I found these references also:

Introduction: any textbook on databases will do, e.g., Saake's book (which is in German), first volume.
Database Architectures: Saake's book, second volume (which is in German), Chapters 2 and (partly) 3
Schema and Index Tuning:
Oracle online documentation;
http://www.comp.nus.edu.sg/~cs3223/3-AccessMethods.pdf;
book by Shasha and Bonnet (see below);
Saake's book, second volume, Chapter 4;
http://www.acm.org/sigmod/vldb/conf/2000/P285.pdf
Query Tuning:
Saake's book, second volume, Chapters 6 and 7;
book by Shasha and Bonnet;
Oracle online documentation;
K. Ono and GM Lohmann. "Extensible Enumeration of Feasible Joins for Relational Query Optimization". In Proc. of the 16th VLDB Conf., August 1990.
Lock Tuning:
Bernstein, P. A., Hadzilacos, V., Goodman, N.: Concurrency Control and Recovery in Database Systems, Addison Wesley, Reading,1987. You can download it for free at: http://research.microsoft.com/pubs/ccontrol/
Chapters 1 to 3;
book by Shasha and Bonnet
Self-Tuning Histograms: http://citeseer.nj.nec.com/bruno01stholes.html

They seem pretty current.
regards
[ October 07, 2003: Message edited by: HS Thomas ]
HS Thomas
Ranch Hand

Joined: May 15, 2002
Posts: 3404
Re: the latter half of my question this is pertinent:
"From a slightly different perspective, database technology tends to be depicted in a somewhat idealistic fashion. For instance, "Give a declarative query to a database and it will always find a good plan." is not exactly true, and this is unlikely to change in the foreseeable future. Consequently, database developers must be familiar with respective tuning features offered by DBMSs.
Furthermore, we observe that DBMSs are becoming more and more workload-adaptive and feature self-tuning mechanisms. I.e., a good setting of those tuning knobs is found without help of the administrator/user. The second half of the course will cover these exciting new facets of database technology.
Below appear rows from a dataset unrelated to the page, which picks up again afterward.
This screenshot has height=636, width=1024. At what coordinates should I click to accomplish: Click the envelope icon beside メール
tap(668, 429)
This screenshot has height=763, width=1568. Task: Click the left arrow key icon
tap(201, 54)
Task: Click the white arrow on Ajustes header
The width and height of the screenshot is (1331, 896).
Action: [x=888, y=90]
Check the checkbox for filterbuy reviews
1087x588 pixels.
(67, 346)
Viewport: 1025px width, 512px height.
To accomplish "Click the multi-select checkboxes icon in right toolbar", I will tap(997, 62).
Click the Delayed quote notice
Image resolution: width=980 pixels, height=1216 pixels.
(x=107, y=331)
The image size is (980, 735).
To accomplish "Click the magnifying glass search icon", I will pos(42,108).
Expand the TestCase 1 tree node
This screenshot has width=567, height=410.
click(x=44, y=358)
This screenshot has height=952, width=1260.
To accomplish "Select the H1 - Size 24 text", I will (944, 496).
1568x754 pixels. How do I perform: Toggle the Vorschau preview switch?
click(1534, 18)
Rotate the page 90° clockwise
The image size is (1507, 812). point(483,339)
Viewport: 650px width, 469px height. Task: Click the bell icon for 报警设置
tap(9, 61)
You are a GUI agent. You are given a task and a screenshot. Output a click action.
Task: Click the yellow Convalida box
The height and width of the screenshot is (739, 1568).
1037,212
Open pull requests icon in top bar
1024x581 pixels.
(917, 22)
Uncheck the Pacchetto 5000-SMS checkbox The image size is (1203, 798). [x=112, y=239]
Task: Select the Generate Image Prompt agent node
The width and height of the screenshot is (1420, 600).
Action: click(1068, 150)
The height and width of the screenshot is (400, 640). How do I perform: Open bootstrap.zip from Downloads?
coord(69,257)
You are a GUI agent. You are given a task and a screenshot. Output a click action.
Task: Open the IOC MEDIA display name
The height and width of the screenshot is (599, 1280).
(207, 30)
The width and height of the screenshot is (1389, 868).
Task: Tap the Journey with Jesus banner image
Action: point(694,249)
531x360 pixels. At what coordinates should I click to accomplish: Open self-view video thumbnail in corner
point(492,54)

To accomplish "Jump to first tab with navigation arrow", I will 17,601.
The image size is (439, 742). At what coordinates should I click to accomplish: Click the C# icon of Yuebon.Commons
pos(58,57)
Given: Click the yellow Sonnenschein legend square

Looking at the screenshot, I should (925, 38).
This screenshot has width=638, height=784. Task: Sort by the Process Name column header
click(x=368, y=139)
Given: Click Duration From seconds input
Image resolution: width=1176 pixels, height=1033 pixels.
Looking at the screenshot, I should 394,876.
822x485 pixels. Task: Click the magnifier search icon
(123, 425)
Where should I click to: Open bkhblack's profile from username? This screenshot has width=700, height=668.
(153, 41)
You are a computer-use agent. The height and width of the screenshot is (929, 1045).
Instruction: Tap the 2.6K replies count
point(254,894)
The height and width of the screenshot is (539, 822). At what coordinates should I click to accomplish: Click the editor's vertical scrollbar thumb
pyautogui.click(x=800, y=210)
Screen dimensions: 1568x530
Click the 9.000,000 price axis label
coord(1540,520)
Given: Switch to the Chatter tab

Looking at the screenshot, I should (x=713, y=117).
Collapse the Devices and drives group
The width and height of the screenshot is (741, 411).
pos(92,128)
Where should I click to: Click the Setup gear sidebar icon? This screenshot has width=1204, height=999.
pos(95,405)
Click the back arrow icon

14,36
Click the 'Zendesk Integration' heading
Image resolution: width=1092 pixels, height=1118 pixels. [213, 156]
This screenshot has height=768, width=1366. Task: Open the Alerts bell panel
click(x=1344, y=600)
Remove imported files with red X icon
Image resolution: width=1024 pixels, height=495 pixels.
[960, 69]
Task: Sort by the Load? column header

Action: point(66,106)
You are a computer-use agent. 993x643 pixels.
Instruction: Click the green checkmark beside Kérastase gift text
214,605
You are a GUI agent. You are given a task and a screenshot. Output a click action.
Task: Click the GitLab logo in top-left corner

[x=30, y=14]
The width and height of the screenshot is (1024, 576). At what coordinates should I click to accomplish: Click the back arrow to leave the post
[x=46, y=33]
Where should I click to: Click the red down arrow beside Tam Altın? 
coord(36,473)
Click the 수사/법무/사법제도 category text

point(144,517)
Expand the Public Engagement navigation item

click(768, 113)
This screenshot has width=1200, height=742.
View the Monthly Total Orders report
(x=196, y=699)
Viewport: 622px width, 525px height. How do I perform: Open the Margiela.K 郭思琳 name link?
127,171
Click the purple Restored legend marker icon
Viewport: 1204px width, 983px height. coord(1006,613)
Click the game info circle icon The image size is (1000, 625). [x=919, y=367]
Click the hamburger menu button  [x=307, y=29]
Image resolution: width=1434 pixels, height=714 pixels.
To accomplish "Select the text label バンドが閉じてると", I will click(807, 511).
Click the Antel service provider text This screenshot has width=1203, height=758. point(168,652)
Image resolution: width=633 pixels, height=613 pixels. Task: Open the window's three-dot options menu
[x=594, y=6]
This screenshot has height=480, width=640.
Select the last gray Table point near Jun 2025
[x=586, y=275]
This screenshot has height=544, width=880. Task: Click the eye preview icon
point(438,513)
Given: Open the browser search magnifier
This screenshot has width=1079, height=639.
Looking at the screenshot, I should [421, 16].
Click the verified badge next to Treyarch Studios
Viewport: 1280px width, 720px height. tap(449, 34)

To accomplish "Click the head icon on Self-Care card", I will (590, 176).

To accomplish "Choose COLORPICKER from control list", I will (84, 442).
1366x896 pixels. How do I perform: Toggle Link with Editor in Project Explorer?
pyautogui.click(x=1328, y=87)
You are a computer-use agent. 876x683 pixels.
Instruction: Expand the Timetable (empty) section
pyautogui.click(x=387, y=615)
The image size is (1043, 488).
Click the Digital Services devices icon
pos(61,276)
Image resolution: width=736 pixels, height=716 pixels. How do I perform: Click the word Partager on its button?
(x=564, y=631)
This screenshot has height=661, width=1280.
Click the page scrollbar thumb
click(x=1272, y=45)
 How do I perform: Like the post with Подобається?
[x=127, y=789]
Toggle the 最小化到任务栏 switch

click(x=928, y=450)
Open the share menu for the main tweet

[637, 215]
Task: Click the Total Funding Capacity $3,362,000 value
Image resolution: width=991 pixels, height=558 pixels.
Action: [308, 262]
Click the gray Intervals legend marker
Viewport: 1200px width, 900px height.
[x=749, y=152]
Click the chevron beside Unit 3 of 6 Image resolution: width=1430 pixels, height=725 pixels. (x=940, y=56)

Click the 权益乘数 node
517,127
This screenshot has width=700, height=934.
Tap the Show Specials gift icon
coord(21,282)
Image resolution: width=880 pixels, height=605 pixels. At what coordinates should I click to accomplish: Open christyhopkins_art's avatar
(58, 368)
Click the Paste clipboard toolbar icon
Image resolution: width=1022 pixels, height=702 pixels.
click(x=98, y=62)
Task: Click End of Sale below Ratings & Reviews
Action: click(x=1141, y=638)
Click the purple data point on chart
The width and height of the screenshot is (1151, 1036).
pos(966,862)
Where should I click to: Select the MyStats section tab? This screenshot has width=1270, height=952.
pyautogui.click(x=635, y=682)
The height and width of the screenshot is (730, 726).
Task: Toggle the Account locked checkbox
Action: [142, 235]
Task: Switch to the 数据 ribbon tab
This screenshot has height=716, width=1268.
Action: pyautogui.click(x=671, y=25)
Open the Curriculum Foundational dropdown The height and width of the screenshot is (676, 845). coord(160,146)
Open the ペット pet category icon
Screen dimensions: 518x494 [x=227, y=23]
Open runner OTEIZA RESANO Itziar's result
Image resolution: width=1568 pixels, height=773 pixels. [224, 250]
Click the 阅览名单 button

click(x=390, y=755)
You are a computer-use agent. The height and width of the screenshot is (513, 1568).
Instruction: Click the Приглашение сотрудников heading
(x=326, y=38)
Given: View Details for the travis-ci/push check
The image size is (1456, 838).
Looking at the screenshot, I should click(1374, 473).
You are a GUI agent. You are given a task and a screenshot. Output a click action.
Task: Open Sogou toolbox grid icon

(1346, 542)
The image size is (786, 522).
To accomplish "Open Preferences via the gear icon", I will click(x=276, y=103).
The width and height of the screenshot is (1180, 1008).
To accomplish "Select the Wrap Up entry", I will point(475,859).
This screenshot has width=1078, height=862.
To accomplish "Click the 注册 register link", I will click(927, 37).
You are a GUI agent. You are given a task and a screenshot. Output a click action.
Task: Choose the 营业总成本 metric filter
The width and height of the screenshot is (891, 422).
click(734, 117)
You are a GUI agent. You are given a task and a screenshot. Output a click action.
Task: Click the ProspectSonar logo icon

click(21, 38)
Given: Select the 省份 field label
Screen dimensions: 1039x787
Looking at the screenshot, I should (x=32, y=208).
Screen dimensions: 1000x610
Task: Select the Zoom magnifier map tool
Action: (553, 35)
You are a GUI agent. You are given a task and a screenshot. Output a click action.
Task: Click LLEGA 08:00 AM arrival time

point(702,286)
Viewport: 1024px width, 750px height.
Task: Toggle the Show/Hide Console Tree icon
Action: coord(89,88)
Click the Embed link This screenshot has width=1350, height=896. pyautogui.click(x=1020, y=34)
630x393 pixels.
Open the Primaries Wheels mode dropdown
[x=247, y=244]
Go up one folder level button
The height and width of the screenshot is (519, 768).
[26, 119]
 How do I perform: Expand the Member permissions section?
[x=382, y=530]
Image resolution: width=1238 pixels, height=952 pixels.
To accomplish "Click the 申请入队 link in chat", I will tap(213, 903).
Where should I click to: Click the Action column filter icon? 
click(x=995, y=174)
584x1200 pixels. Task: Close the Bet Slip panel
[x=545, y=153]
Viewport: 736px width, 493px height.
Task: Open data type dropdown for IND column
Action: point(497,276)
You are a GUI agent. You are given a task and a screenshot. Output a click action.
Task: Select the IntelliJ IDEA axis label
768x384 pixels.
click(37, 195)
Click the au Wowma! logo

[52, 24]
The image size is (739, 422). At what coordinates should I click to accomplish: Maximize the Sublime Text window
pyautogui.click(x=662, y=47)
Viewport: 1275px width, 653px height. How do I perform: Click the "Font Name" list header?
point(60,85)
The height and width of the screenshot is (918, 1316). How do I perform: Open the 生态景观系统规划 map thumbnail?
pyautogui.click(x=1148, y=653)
Development of such technology is not yet a 'closed book'. Instead, self-configuration and self-tuning techniques and adaptation mechanisms for databases are a current topic of research that is both important and interesting."
Having said this, the isn't only aimed at a 'practical audience', but also at people interested in shaping and designing new information systems.